A major impact of the AMPERE project has been the contribution of findings on the implications of delayed policy action for meeting long-term climate targets and on the implications of staged accession to a global climate policy regime to IPCC Working Group III and the IPCC Fifth Assessment Report (AR5). Upon request by the European Commission, most of the AMPERE studies were submitted for publication in time to be considered for the IPCC AR5, in which the scenario results have been included and provided relevant insights on the consequences of delayed mitigation (as reflected in the Summary for Policy Makers, the Technical Summary, and Chapter 6 of the report). AMPERE contributed a large number of scenarios on delay, technology limitations and international fragmentation that were assessed in the report (amounting to 32% of baseline and mitigation scenarios in the AR5 database), and a methodology to connect emissions scenarios with climate outcomes consistent with the findings of Working Group I of the IPCC (documented in Schaeffer et al., 2014, and applied in Table SPM.1 of the Working Group III report).
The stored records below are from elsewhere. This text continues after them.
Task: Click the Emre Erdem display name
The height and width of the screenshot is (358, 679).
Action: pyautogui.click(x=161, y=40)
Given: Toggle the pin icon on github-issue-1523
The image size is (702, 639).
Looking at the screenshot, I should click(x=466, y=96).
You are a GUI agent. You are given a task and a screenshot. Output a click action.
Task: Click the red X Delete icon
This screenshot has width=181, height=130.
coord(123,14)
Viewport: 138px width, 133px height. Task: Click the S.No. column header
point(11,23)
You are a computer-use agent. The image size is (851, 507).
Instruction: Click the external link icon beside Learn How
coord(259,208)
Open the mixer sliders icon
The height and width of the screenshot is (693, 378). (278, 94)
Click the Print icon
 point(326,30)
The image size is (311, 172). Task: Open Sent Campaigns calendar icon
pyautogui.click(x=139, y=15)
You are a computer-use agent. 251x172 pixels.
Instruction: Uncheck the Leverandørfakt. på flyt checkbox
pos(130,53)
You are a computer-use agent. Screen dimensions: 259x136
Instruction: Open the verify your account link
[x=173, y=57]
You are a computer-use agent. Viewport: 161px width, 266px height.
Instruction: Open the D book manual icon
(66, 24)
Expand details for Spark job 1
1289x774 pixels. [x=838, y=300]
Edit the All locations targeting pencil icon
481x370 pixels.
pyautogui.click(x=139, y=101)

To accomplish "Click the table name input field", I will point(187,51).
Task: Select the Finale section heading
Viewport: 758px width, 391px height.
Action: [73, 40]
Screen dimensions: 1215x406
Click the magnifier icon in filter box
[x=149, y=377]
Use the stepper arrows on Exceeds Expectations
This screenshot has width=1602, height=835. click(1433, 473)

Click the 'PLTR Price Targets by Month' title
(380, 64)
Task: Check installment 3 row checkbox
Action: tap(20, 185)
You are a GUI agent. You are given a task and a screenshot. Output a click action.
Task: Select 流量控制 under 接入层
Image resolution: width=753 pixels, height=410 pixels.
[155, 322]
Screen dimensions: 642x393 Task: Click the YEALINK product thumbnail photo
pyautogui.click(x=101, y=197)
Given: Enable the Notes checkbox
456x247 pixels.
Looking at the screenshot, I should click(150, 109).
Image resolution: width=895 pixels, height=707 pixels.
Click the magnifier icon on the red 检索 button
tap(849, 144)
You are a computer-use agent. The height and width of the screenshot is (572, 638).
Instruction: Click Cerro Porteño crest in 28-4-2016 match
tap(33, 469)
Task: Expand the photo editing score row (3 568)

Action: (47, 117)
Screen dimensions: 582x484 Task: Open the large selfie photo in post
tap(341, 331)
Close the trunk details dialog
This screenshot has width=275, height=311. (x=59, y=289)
The AMPERE scenarios have contributed new insights and data to the wider scientific and policy communities by going beyond past efforts, which have often focussed on idealised policy settings (e.g. complete coverage of emission caps). AMPERE combined the long-term perspective of climate protection targets with the short- to medium-term perspective of emissions reduction targets currently discussed in the policy arena. Taking into account the current fragmented state of international climate policies and the possibility of policy delays, technology failures, and unevenly emerging efforts by different world regions, AMPERE aimed to ensure that possible impacts of high policy relevance, such as carbon leakage and technology lock-ins, are adequately captured in its analyses. The findings are expected to be useful for the discussion of European climate policy goals for 2030 and for the preparation of international post-2015 climate policy roadmaps with a long-term path toward climate stabilisation. Since one of the AMPERE work packages focussed specifically on different aspects of EU decarbonisation, various multi-model comparisons were dedicated to analysing highly policy-relevant questions for EU stakeholders, including policy impacts on sectoral output and employment, mitigation cost impacts of technology availability, and opportunities for technology advancement. AMPERE provided insights from these studies to the European Commission's public consultation in mid-2013 for the development of a 2030 framework for climate and energy policies. This input emphasised the importance of strong climate mitigation action during the decade of 2020 to 2030 for a cost-effective path toward the EU’s climate mitigation objectives for 2050. At the global scale, AMPERE analysed delayed action situations as well as staged accession to a global climate regime. Both scenario sets included the 2030 time frame as a turning point and allowed for analyses of the importance of medium-term targets and actions for the feasibility of long-term climate stabilisation. This time frame until 2030 is of high policy relevance, as it can be expected that the required stringency of post-2020 targets is a topic on which negotiations will need to increasingly focus over the coming years. The relevance of the findings was further enhanced by the broad range of models that participated in order to produce robust results on these climate mitigation scenarios.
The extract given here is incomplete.